By Ryan Keating-Lambert
What makes Rafiki a rather groundbreaking film is its ability to breathe new life into your stereotypical queer drama through a change of scenery and political statements.
Directed by Wanuri Kahiu, Rafiki (meaning ‘friend’) tells the story of Kena (Samantha Mugatsia) and Ziki (Sheila Munyiva), lovers and daughters of rival politicians who struggle to maintain a relationship in the homophobic surroundings of their Kenyan town.
The fact that this is the first Kenyan film, directed by a woman no less, that has ever made it into Cannes is an achievement in itself.
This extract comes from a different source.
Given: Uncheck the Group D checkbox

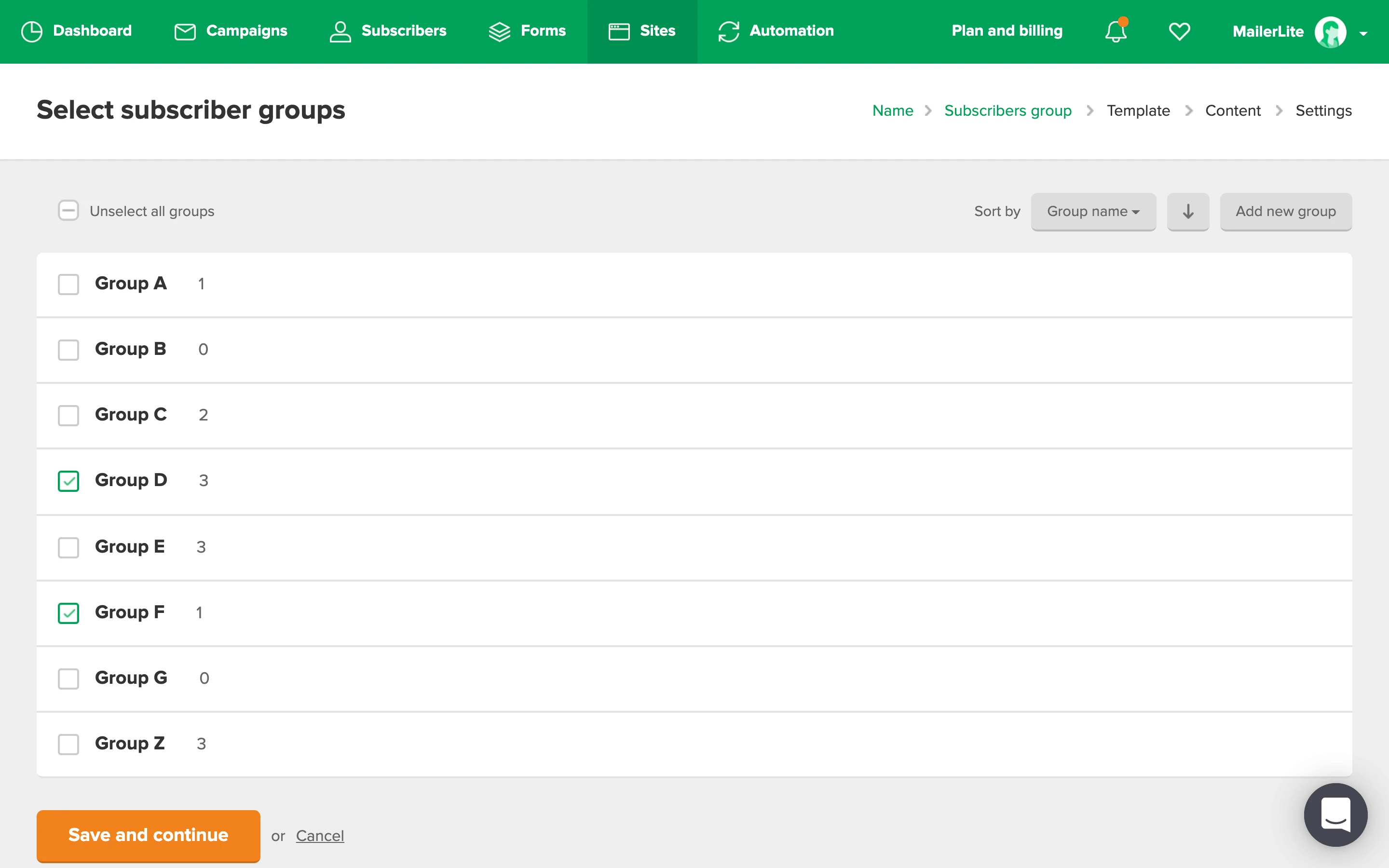Looking at the screenshot, I should [68, 480].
Kahiu set out to make a love story for the Kenyan people, a love story that most of us take for granted, but one that the Kenyan people have never been fully comfortable expressing, and the director succeeds admirably.
Rafiki tackles awkward taboos that Kenya, and other African countries, refuse to bring to light. Kena and Ziki’s relationship is relatable and threatened by classism as much as it is by homophobia. Clearly, Kenyan society has some deep-seeded issues that Kahiu addresses well through her storytelling and vibrant visuals.
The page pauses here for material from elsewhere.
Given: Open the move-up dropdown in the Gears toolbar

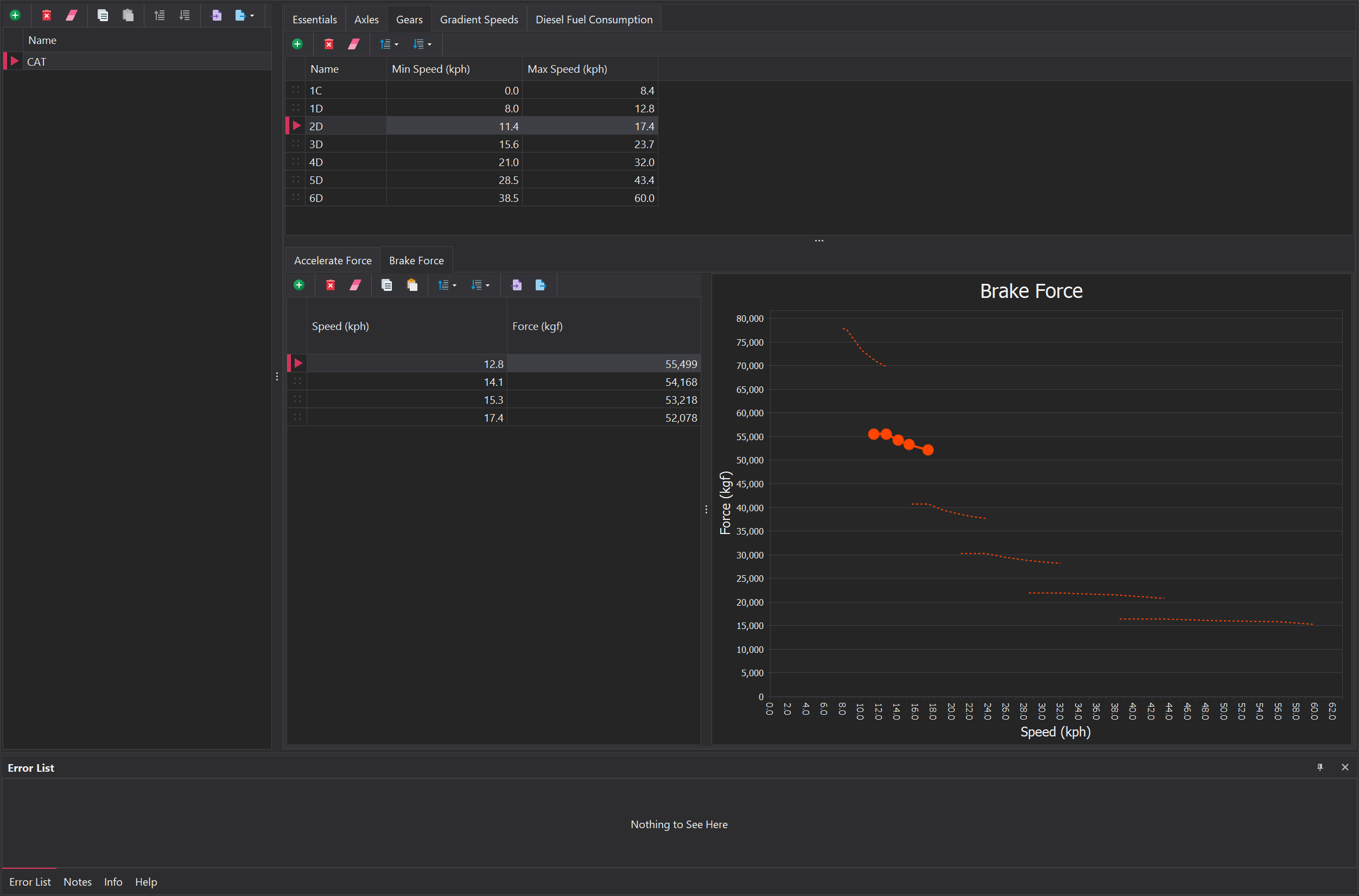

The execution of such a sensitive subject would have benefited with a bit more fine-tuning of the script which feels a bit clunky at times, and our two leads appear to feel awkward in the roles, especially in some of the more intimate scenes. In saying that though, there’s nothing particularly profound or fascinating about their characters to work with. It seems they’re just there to push the appropriate political buttons, which they more or less succeed in doing.
Despite its flaws, Rafiki is still worth a watch at this year’s Karlovy Vary International Film Festival. It’s stunning use of colour, music and politics make it a worthwhile addition to the festival. In a nutshell, it’s a teen drama that is way better at being controversial and pretty than it is at being original.